Extracted records:
****
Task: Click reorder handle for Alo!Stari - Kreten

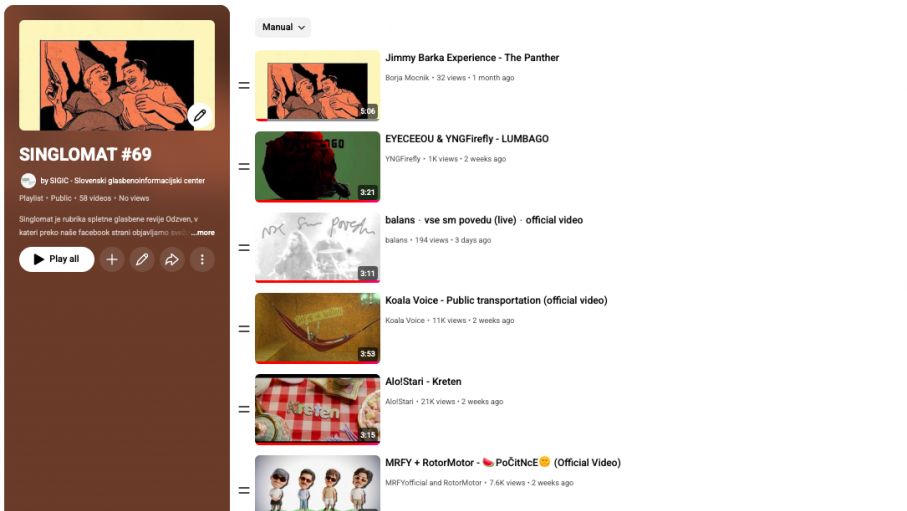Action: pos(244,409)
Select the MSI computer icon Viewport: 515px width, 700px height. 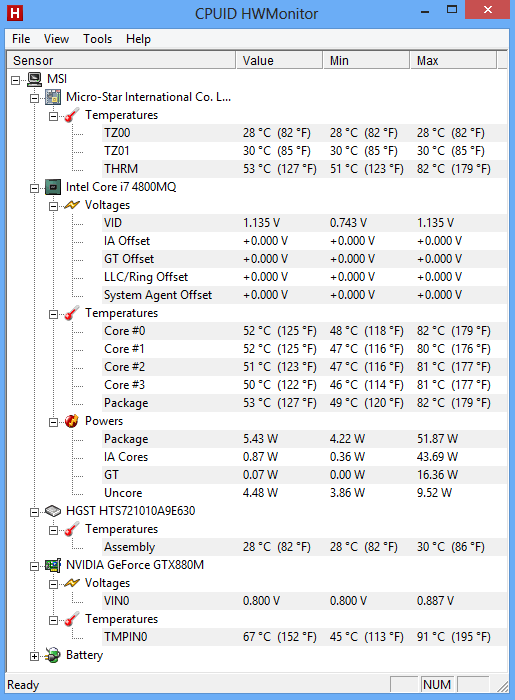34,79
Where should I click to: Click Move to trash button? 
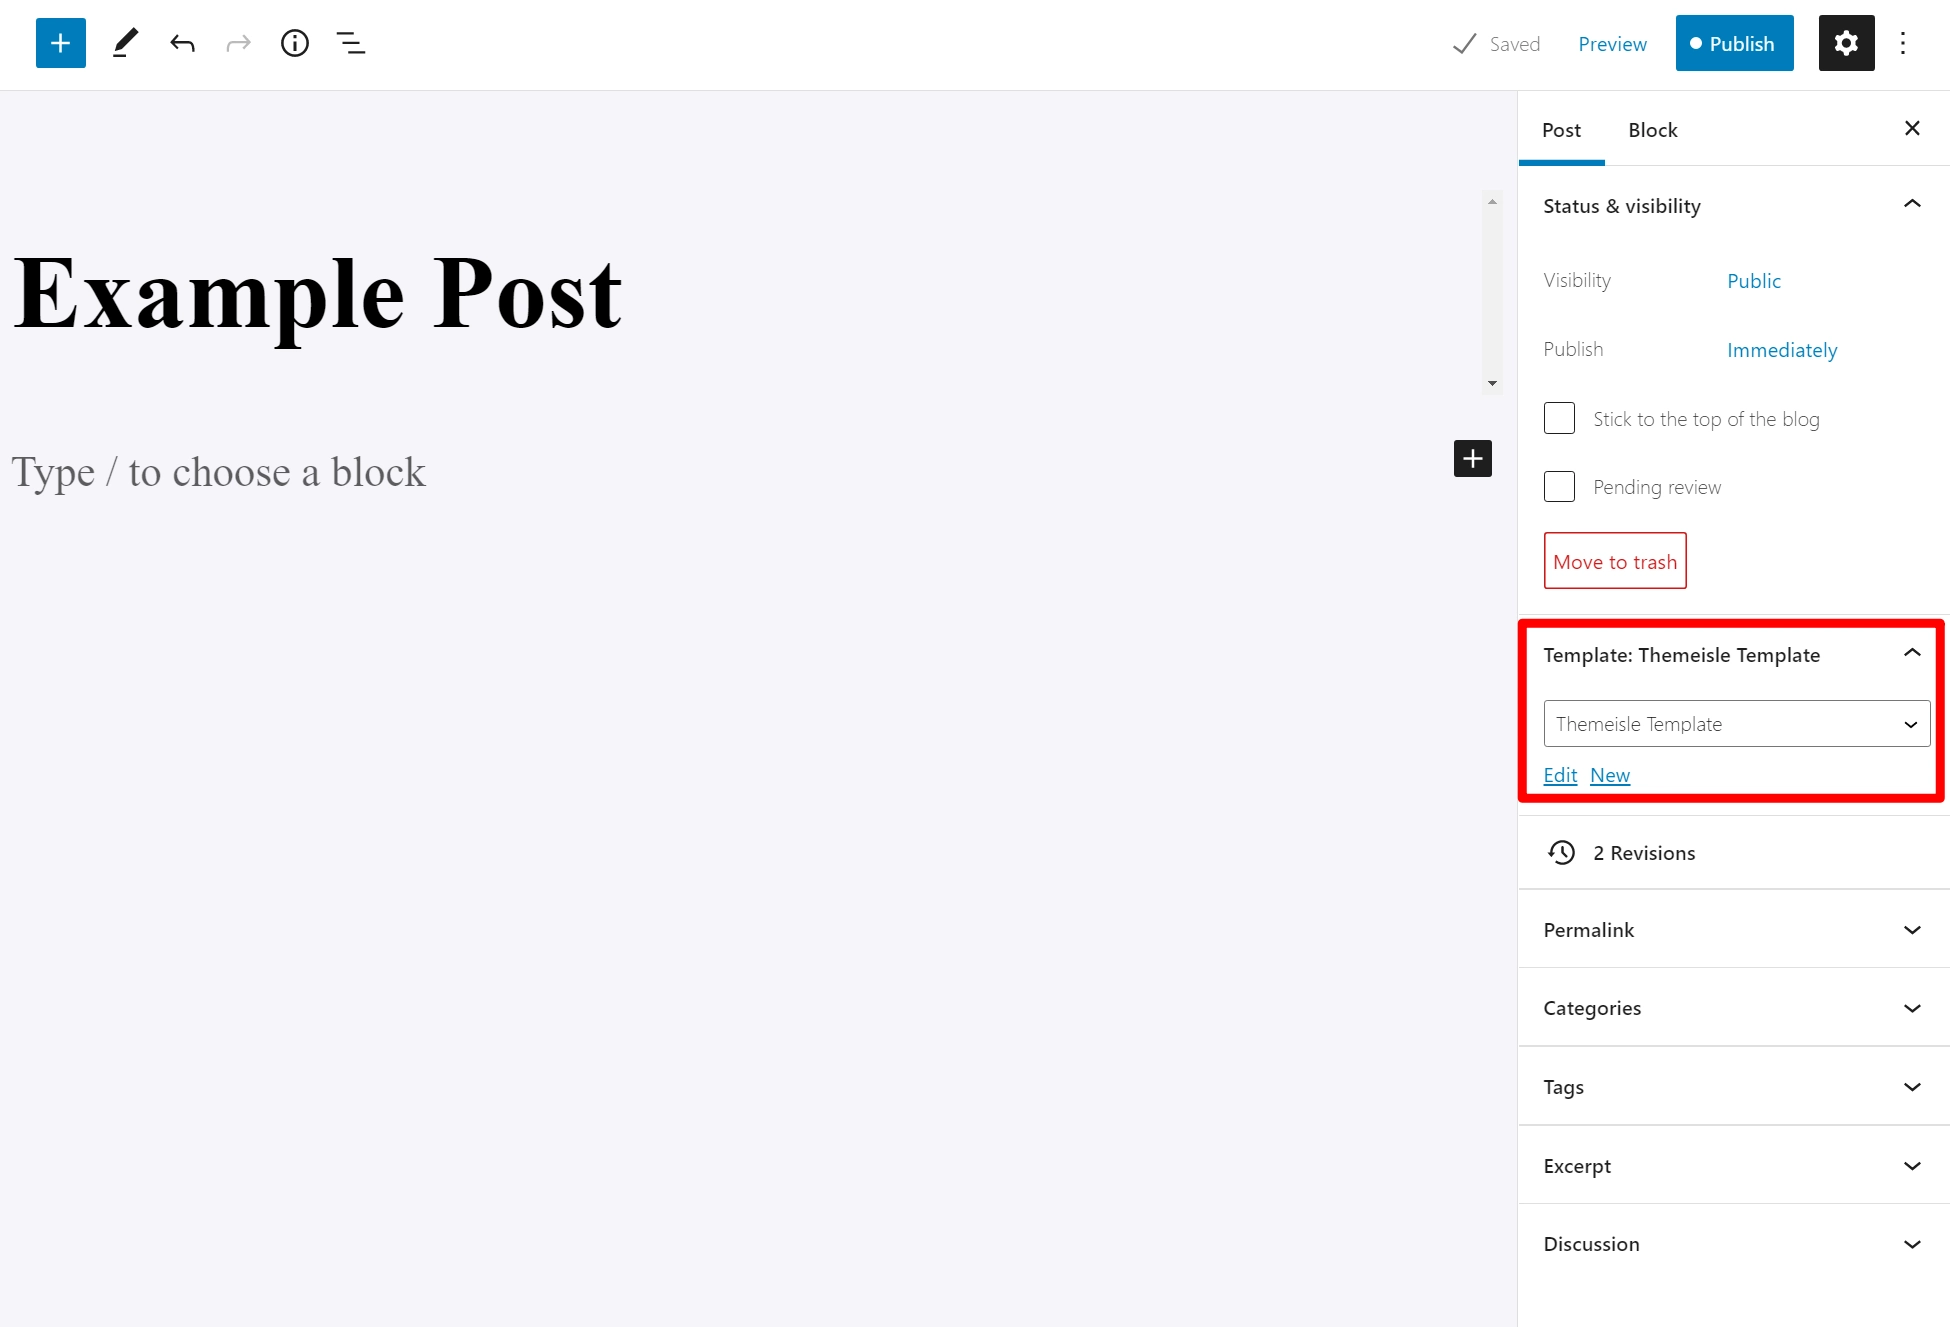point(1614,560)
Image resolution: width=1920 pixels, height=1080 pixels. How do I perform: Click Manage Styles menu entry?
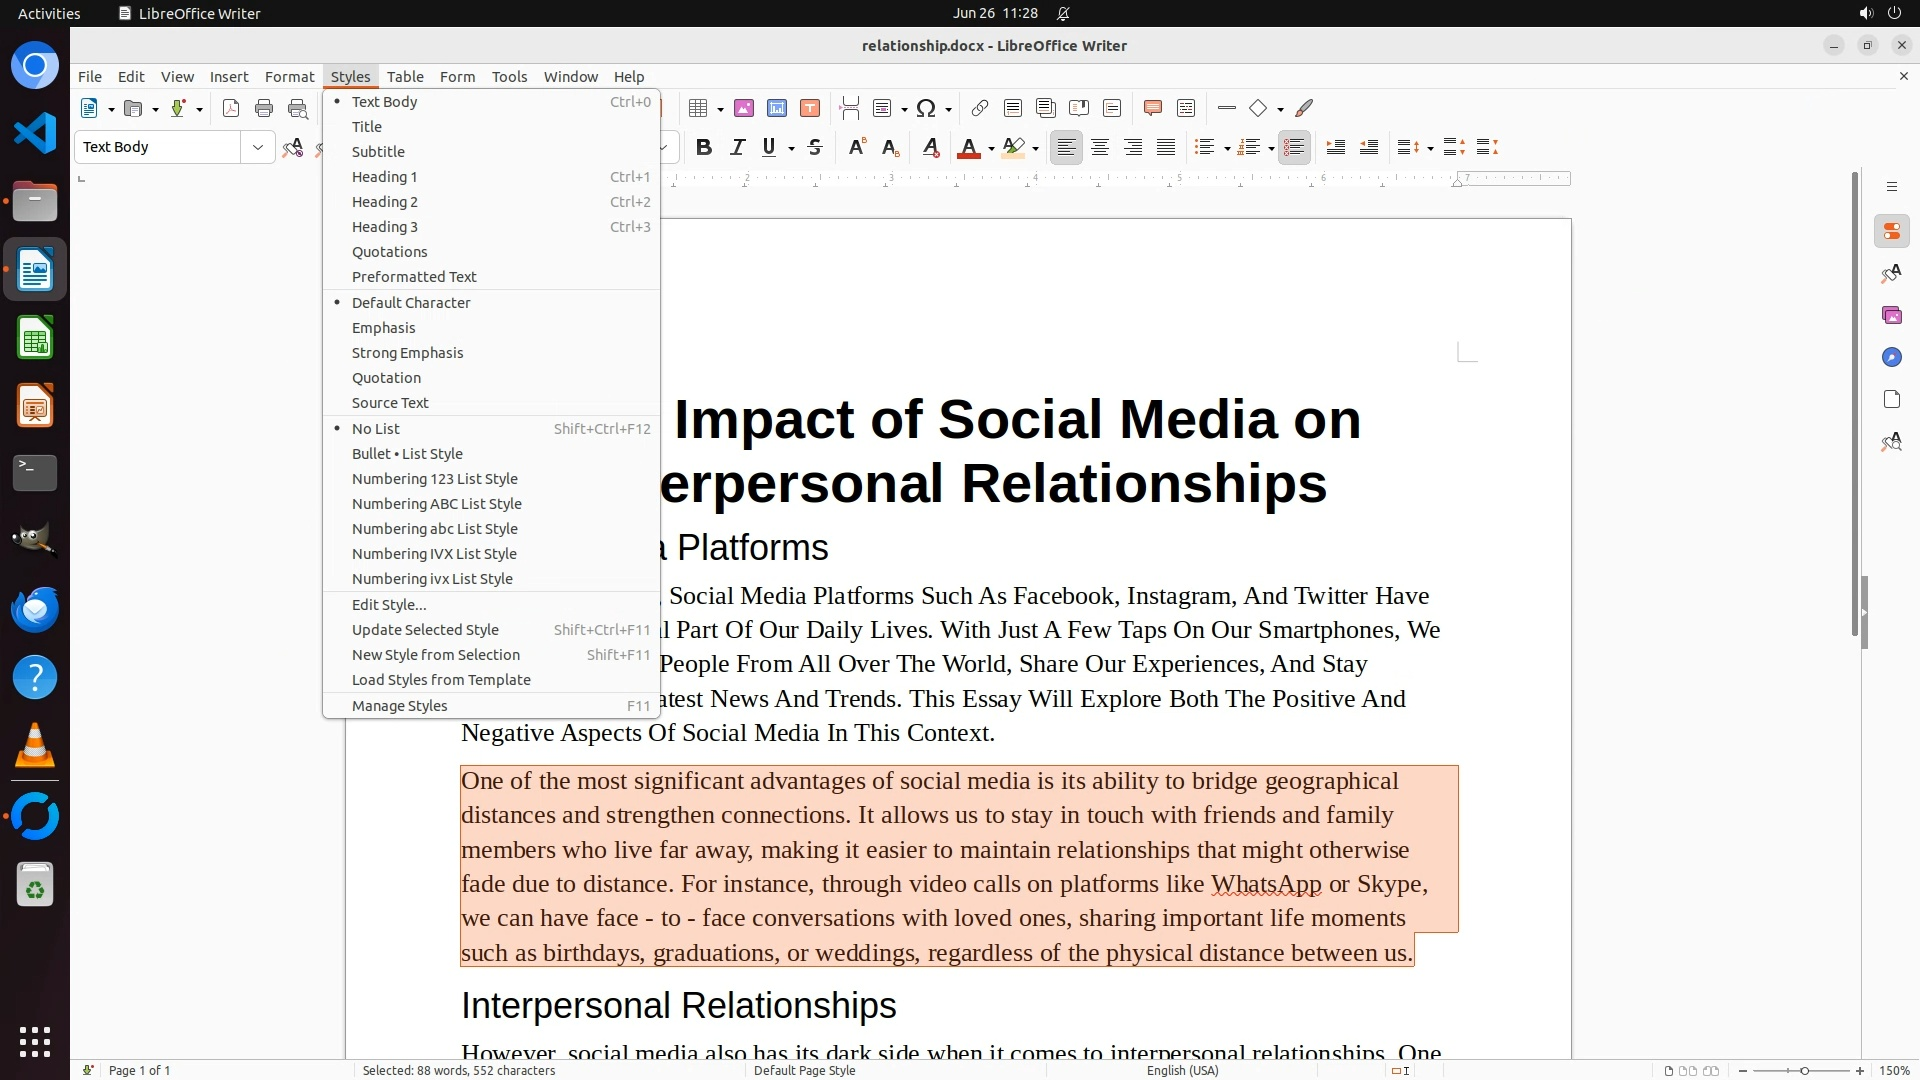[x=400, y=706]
****
▶ [BRIEF]:
Swap "Manage Styles" for "Edit Styles" in the records from the line with "Image resolution: width=1920" through the end, keeping everything else unchanged. Leave the pictures out of your answer.

▶ [OUTPUT]:
Image resolution: width=1920 pixels, height=1080 pixels. How do I perform: Click Edit Styles menu entry?
[x=400, y=706]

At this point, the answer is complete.